◆ **Polecenie pisemne**
Przepisz wiernie z zamieszczonego poniżej tekstu o wycieczkach w okolicach Nowej Soli fragment od „Droga powrotna rowerem” do „się na wschód.”.

◆ **Fragment dokumentu**
########################################

Odpoczywano w gospodach „Jägerhof“ lub „Weinpresse“.

Zdjęcie nr 17
Zdjęcie nr 18
 



Godnym zobaczenia był stary cmentarz ze skromnym kościółkiem. Z okalających żywopłotów bzu śpiewały słowiki tak radośnie, że pastor nieomal nie mógł wygłaszać kazań.

Drogę powrotną wybieraliśmy chętnie przez Bytom Odrzański. Od czasu, kiedy w roku 1907 wybudowano na Odrze most, nie musieliśmy już, jak to bywało wcześniej, wołać przewoźnika, aby przeprawić się na drugi brzeg.

Zdjęcie nr 19
 
Zdjęcie nr 20
 



W Bytomiu znajdowały się kuszące restauracje „Korona“, „Sobranje“, „Noßwitz Weinstube“. Każda z tych nazw przypomina o niezapomnianych chwilach.

Portal ewangelickiego kościoła pochodzi z zamkniętego w roku 1628 gimnazjum „Illustre“. Oglądamy osobliwe krzyże pokutne na wieży kościoła katolickiego. Ze względu na walory artystyczne, podziw wzbudzały wieża i schody ratuszowe.

Droga powrotna rowerem prowadziła koło nowego młyna i Kamienia Fryderyka na którym widniał napis: Tutaj biwakował Fryderyk Wielki podczas wojny siedmioletniej. Było to w roku 1759. Kamień przypomina o znaczącym manewrze taktycznym, który zapobiegł spustoszeniu Śląska przez wojska rosyjskie. Także w Nowej Soli wojska rosyjskie wyrządziły poważne szkody, ale dzięki obozowisku Fryderyka Wielkiego pomiędzy Królikowicami a Wierzbnicą zostały one zmuszene do przeprawienia się przez Odrę pod Kiełczem, a następnie wycofania się na wschód.


Zdjęcie nr 21
Zdjęcie nr 22
 



Kilkakrotnie na drogę powrotną wybraliśmy ładną trasę przez Tarnów Bycki, godną uwagi miejscowość, ponieważ tutaj zginął w wypadku podczas polowania ostatni syn Św. Jadwigi. Jej najstarszy syn Henryk II poległ jak wiadomo pod Legnicą w bitwie z Mongołami w 1241r.

Za młynem koło Kiełcza wdrapywaliśmy się nad jaz w Królikowicach. Była to zawsze zabawna rzecz. Przy drzewie w kształcie litery S doszliśmy do Starej Wsi, gdzie koło Paula Presse i jego Elsy posilaliśmy się przed finiszem w Nowej Soli.

Zdjęcie nr 23
Zdjęcie nr 24
 



Ulubioną wycieczką nowosolan była całodniowa wyprawa do Dalkowa. Przypominamy sobie niejeden letni poranek, gdy niebo było błękitne a połyskujące słońce pozłacało zielony, kwitnący świat.

########################################

◆ **Fragmenty danych**
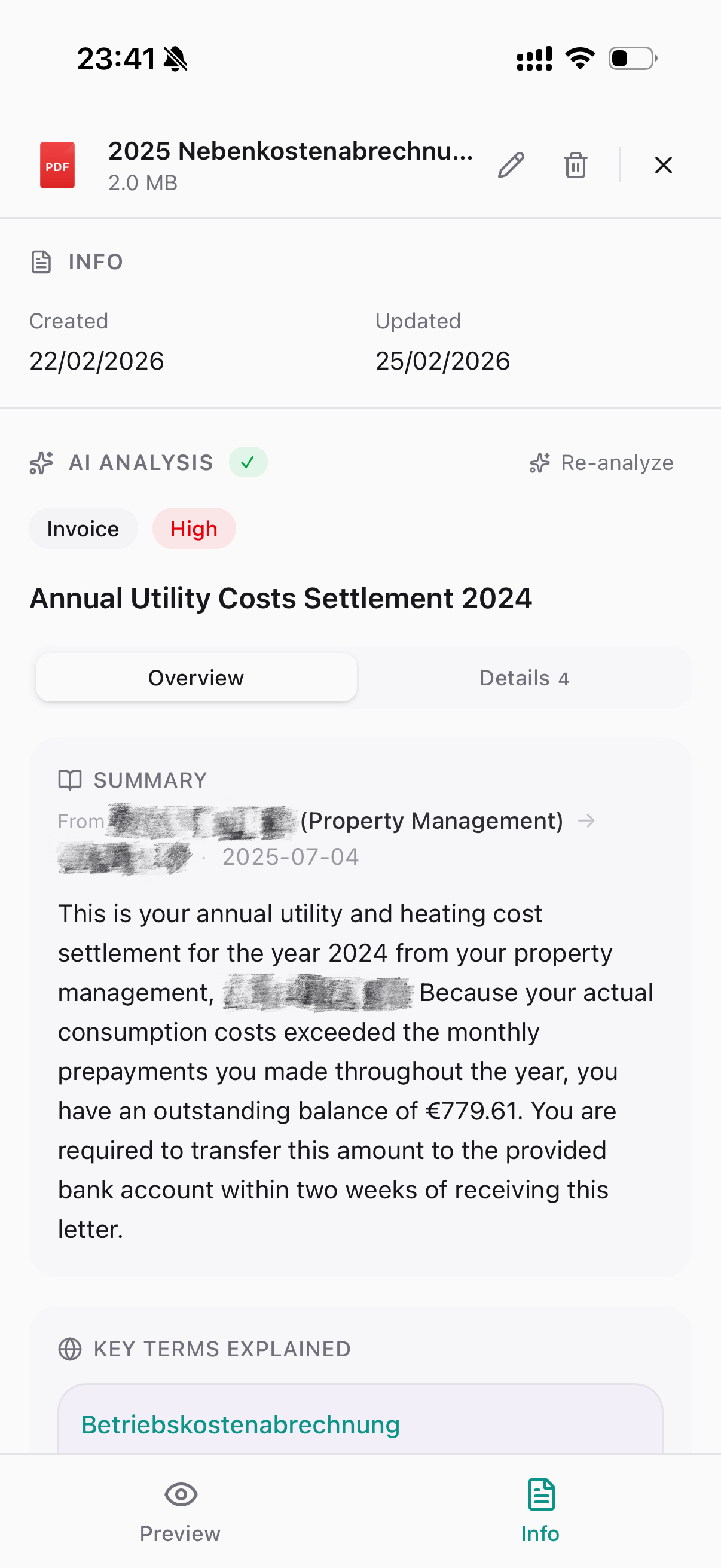Select the Info bottom tab
Viewport: 721px width, 1568px height.
pos(540,1511)
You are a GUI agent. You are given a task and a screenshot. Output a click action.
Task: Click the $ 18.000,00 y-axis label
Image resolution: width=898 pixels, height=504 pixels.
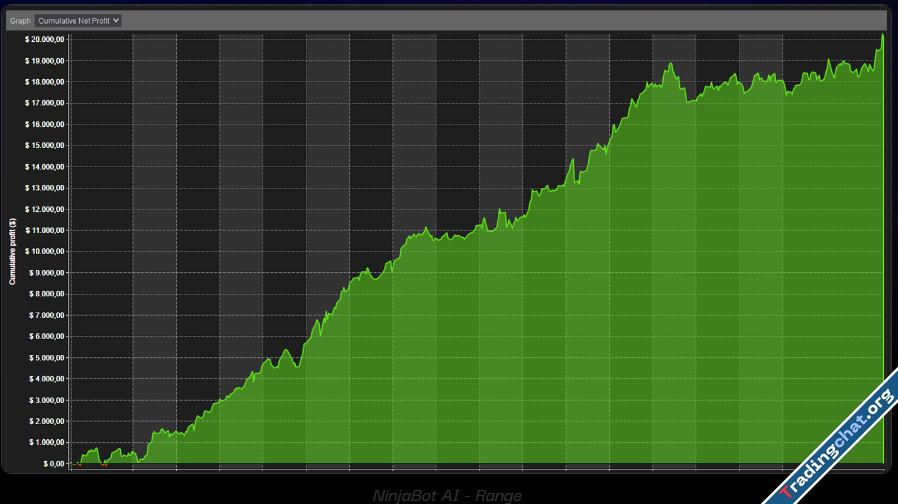click(45, 82)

########################################

◆ **Rozwiązanie zadania**
Droga powrotna rowerem prowadziła koło nowego młyna i Kamienia Fryderyka na którym widniał napis: Tutaj biwakował Fryderyk Wielki podczas wojny siedmioletniej. Było to w roku 1759. Kamień przypomina o znaczącym manewrze taktycznym, który zapobiegł spustoszeniu Śląska przez wojska rosyjskie. Także w Nowej Soli wojska rosyjskie wyrządziły poważne szkody, ale dzięki obozowisku Fryderyka Wielkiego pomiędzy Królikowicami a Wierzbnicą zostały one zmuszene do przeprawienia się przez Odrę pod Kiełczem, a następnie wycofania się na wschód.